I haven't been working there for 4 months yet, and my boss tells me that she doesn't think its going to work out with me working there. After all the time she was sympathetic and said she would help me. She said that I have made too many little mistakes, and now its coming up to her having to fire me, though she says she doesn't want to. I told my her that I made an appointment with the assistant director of nursing to see what we could do. She said that she feels its too late for that and she doesnt think this is the right fit for me. I bawled my eyes out for the whole ride home. I love this job, and all of my residents, not to mention the damage to my self esteem. I have to worry about not being able to hold down a job because of my ADD.
I feel like I'm trapped in the same nightmare that I was in during school.
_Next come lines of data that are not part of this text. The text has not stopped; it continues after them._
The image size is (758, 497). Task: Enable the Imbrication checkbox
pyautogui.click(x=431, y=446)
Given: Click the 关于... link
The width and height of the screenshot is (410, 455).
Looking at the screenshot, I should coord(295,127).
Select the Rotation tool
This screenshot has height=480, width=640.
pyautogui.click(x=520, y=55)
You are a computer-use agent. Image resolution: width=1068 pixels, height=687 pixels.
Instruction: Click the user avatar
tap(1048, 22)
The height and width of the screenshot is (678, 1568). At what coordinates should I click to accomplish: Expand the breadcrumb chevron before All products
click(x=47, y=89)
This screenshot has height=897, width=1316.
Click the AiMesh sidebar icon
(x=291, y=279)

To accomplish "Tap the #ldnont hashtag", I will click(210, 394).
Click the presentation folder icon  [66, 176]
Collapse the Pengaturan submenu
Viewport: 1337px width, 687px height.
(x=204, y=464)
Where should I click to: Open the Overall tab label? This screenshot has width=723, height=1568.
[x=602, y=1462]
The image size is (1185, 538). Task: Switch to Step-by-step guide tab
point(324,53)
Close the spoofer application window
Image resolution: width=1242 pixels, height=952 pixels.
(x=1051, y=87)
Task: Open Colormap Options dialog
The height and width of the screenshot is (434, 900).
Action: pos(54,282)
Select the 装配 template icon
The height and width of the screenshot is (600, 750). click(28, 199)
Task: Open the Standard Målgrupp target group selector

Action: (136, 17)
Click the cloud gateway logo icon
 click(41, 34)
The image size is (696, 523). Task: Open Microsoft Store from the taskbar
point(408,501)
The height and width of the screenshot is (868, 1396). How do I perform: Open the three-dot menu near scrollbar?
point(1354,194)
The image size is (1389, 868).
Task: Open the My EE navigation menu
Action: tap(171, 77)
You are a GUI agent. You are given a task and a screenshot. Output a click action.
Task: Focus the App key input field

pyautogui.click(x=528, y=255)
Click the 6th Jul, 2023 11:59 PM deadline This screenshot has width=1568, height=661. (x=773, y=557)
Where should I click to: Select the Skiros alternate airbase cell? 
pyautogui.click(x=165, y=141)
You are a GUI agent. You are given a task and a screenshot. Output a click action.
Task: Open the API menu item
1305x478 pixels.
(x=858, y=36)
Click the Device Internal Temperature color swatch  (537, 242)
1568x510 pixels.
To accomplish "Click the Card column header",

I thought I had finally succeeded at something, but then failure crushes me again.
I am terrified that I'll never be able to support myself because of this, I just rented an apartment with my boyfriend because I thought I had some job security, but that flew out the window.
Chaya, ASN, RN
932 Posts
One thing I've learned from this nursing program is to pick my battles carefully. It's always a good idea to "test the waters".
Accordingly, judging from the discriminatory practices of some instructors and administrators in this program, I'd probably be cutting my own throat by declaring. I've come too far to sacrifice my future to wolves.
Yep. Now it's your turn and goal one is to get you in the door first of all. Sounds like you've developed some pretty sharp instincts for self- preservation.
Change is never easily won. But its still far easier to bring about from the inside than from the outside. Keep up the good fight!